Technological changes are challenging traditional funding models but also opening up new ways to make, finance and distribute features, said Hollywood veterans at the Cinematic Innovation Summit (CIS) in Dubai yesterday.
Chairing a panel about film finance, Lava Bear Films’ CEO David Linde said producers and distributors need to move with the times if they want to stay in the movie game.
“The economics of the global film business are transforming, largely driven by technology changes in and around traditional distribution mediums,” said Linde, who moderated the panel that also featured The Weinstein Company COO David Glasser, Bridget Jones’s Diary producer Jonathan Cavendish and US producer Vince Jolivette.
“The sudden and severe disinterest of Western audiences in the DVD format, combined with their increasing facility in downloading pirated content, has created real challenges to traditional film economics and thus the means of financing films,” Linde added.
However, all the panellists demonstrated that the same technological advances that are threatening film finance are also opening up new opportunities. Cavendish said the new financial climate had forced his company The Imaginarium – the hi-tech London-based performance-capture studio he set-up with Andy Serkis last year – to look for creative solutions to produce their pictures for less money.
“In this ever-changing landscape we need to find ways to make spectacular motion pictures for much less money than in the past. Being in a technical space as well as a creative space, we have a bunch of people working for us who can help us do this,” Cavendish said.

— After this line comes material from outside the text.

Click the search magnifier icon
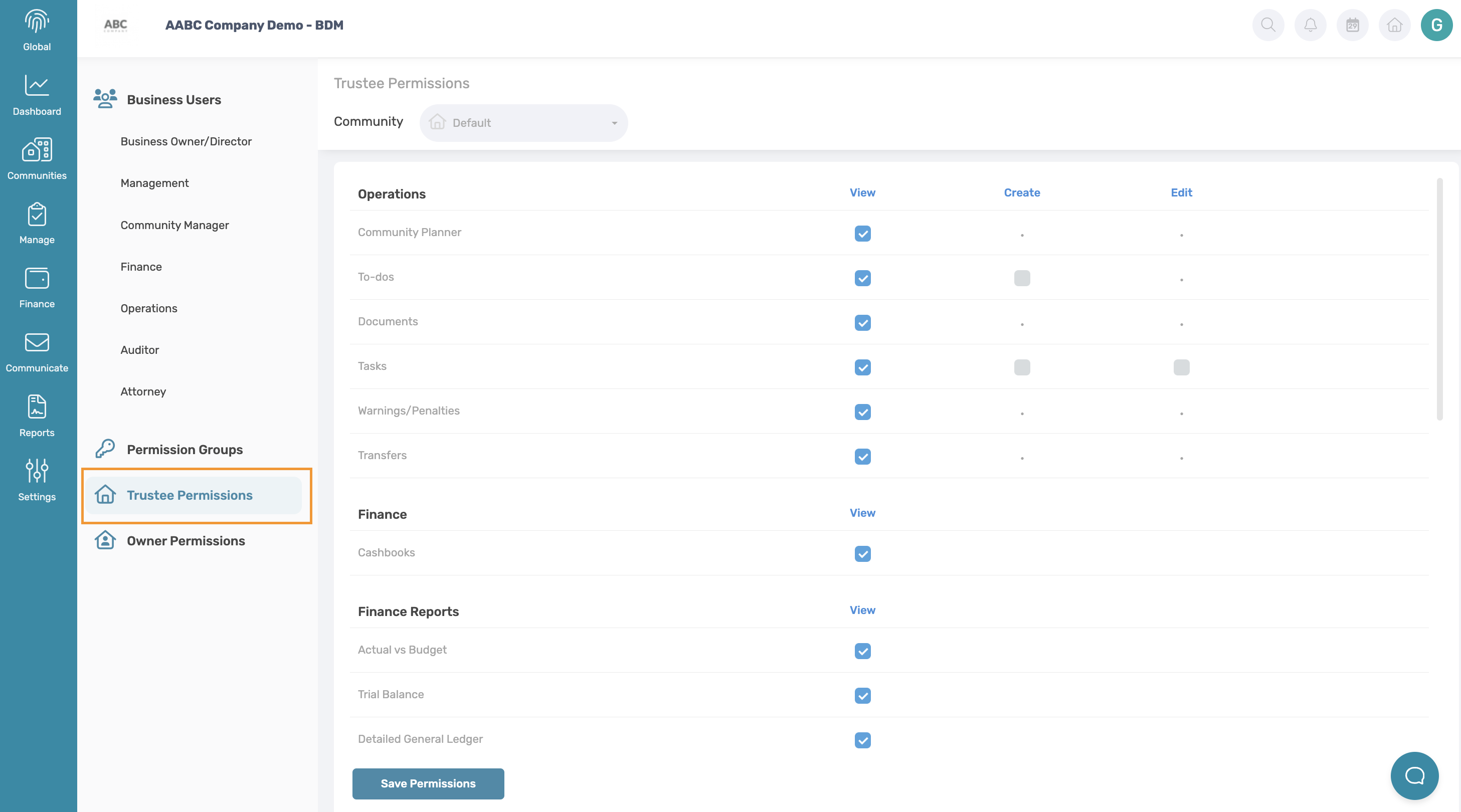 click(x=1268, y=25)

He added: “We acquire existing IP or create our own and we start developing the movie for way less than anyone would think possible. We create digital assets we can then use in TV, video games and interactive. We’ve created a new revenue chain in which we have a stake.”
Jolivette, who co-runs the prolific low-budget production house Rabbit Bandini with actor James Franco, said they had turned to crowdfunding sites such as Kickstarter and Indiegogo to finance a raft of first-time features budgeted at less than $1m.
“Film-makers who tend to be more creative than business savvy can use their creativity in the campaign,” Jolivette said.
Meanwhile, Glasser explained how TWC has embraced television, Netflix as well as VoD day-and-date releases for some of its films, through the creation of its multi-platform arm Radius-TWC, in response to market changes.
“We put the same amount of energy into a VoD release as we would a theatrical one. In the beginning I thought we would release 25 titles a year under the title, but we¹ve settled on eight or 10.”